Please repeat the listing word for word, from the line containing "You are a computer-use" through the end of the listing, leaving out the pictures.

--- START Material for the task ---

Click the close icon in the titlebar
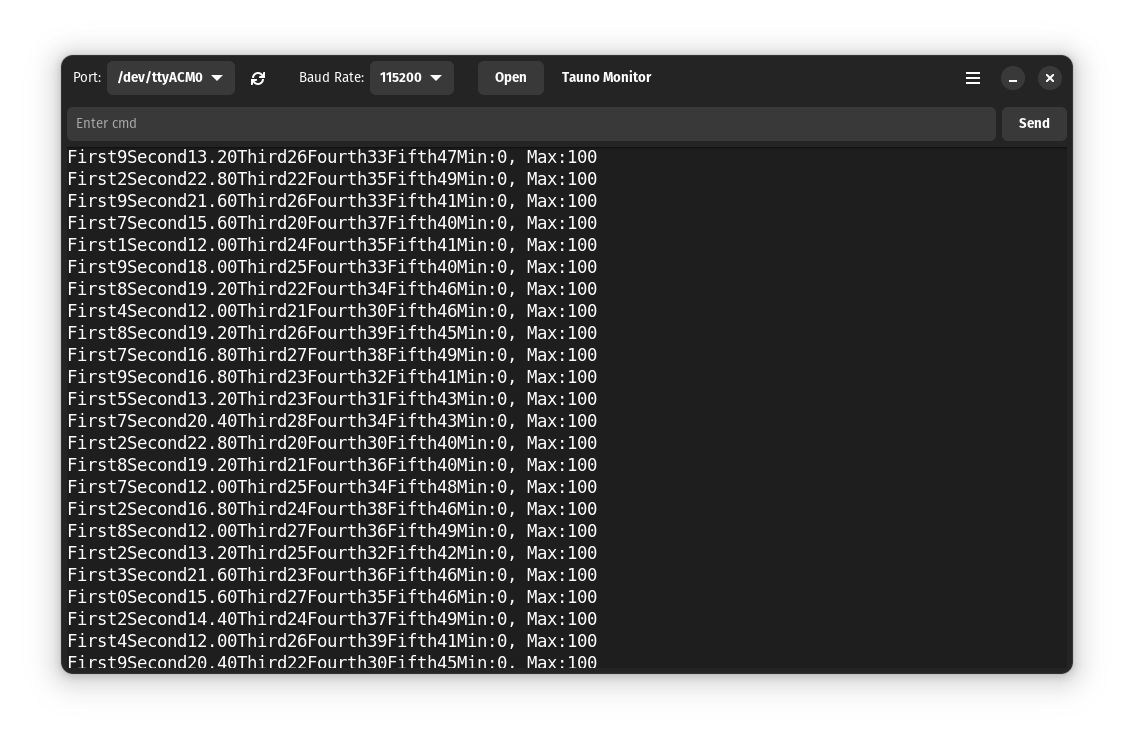Image resolution: width=1134 pixels, height=741 pixels. [x=1049, y=78]
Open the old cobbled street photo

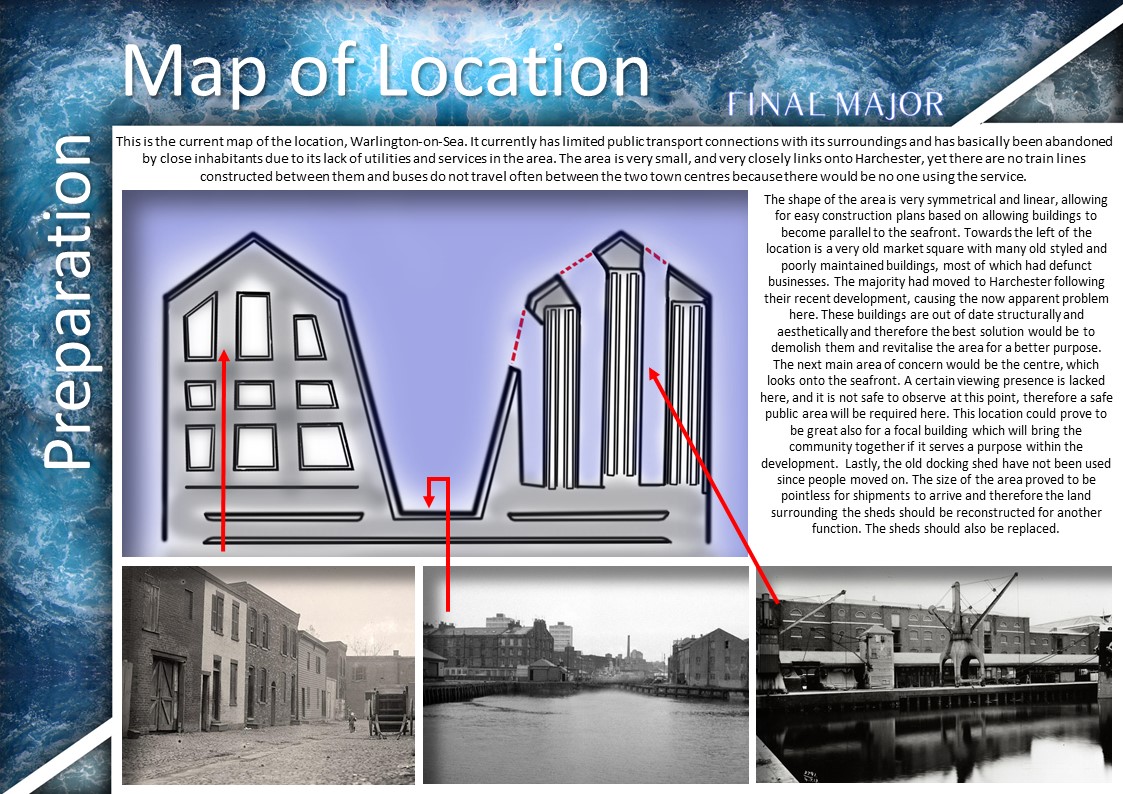[268, 675]
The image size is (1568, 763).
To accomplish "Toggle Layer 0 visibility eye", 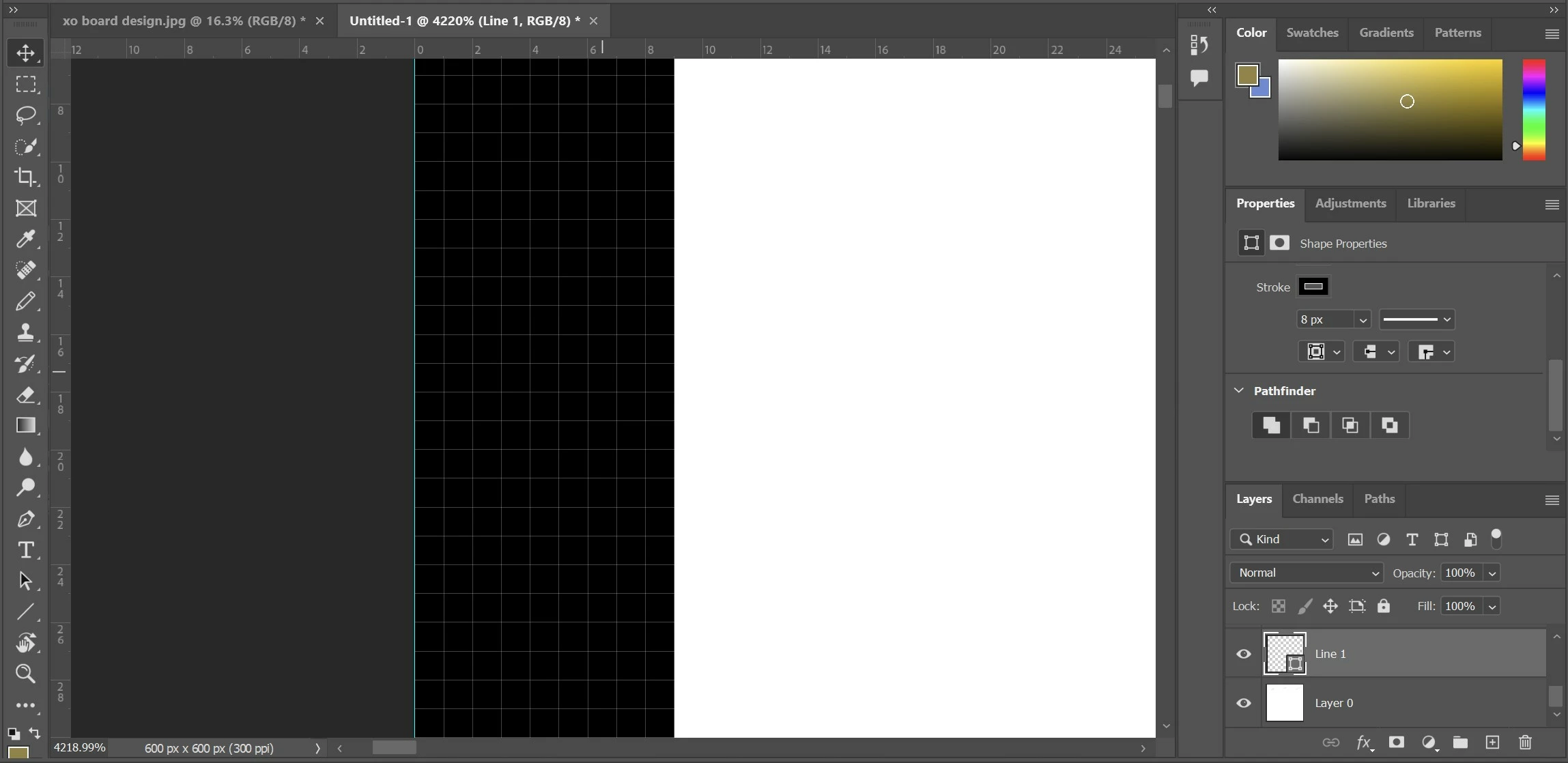I will pyautogui.click(x=1244, y=703).
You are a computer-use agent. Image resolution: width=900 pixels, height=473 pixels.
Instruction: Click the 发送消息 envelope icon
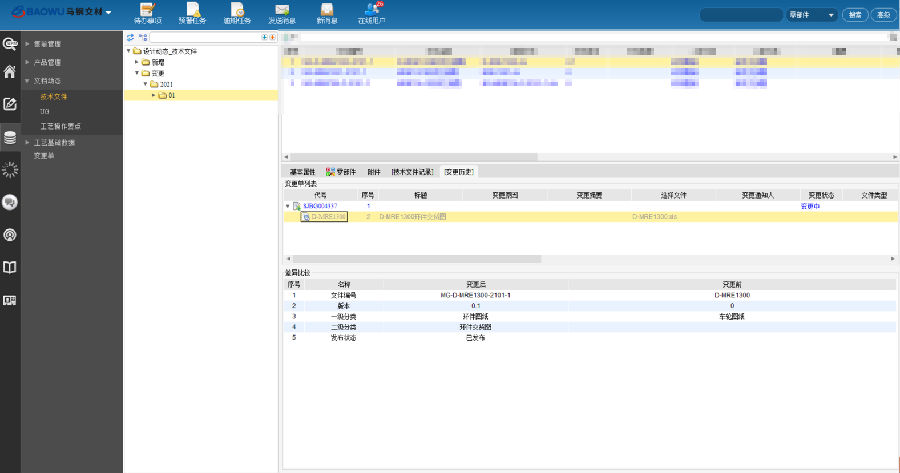282,11
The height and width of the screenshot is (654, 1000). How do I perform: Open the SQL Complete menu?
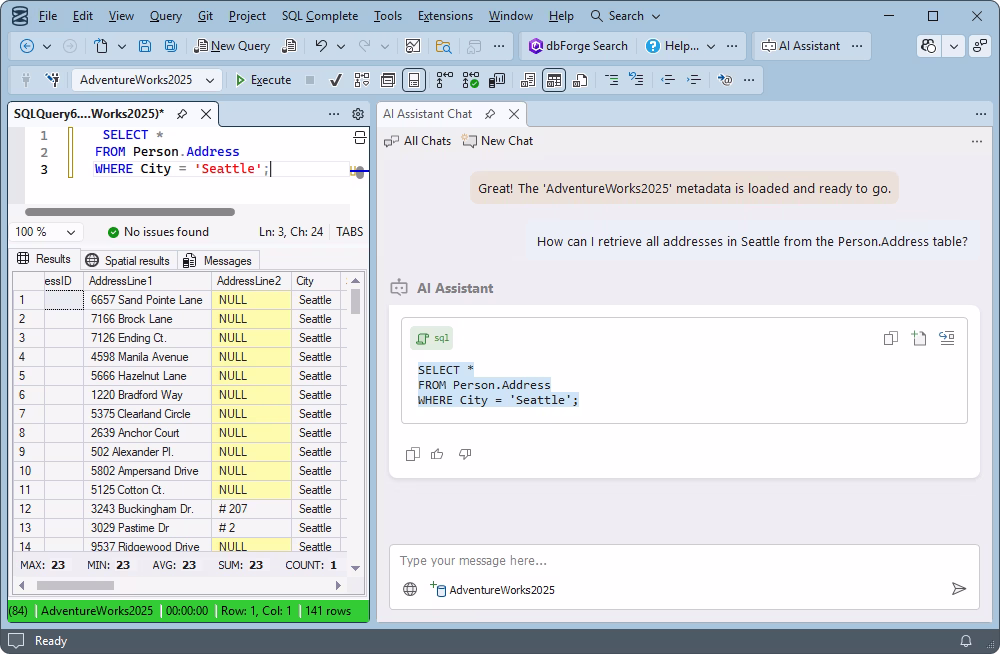(319, 16)
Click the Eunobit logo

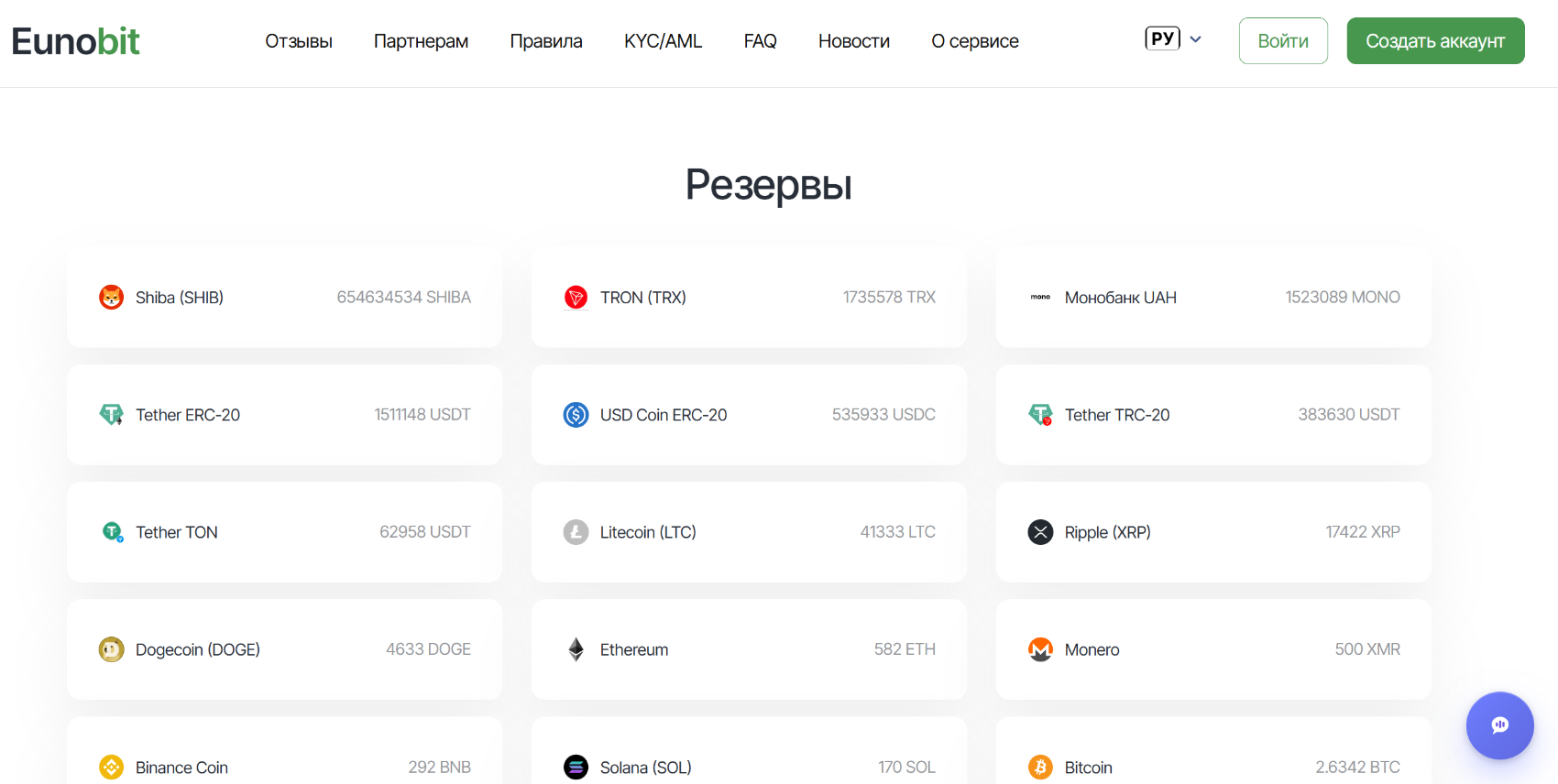75,41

--- END Material for the task ---

Solution:
You are a computer-use agent. Image resolution: width=900 pixels, height=473 pixels.
Instruction: Click the 发送消息 envelope icon
282,11
The height and width of the screenshot is (654, 1000). How do I perform: Open the SQL Complete menu?
(319, 16)
Click the Eunobit logo

75,41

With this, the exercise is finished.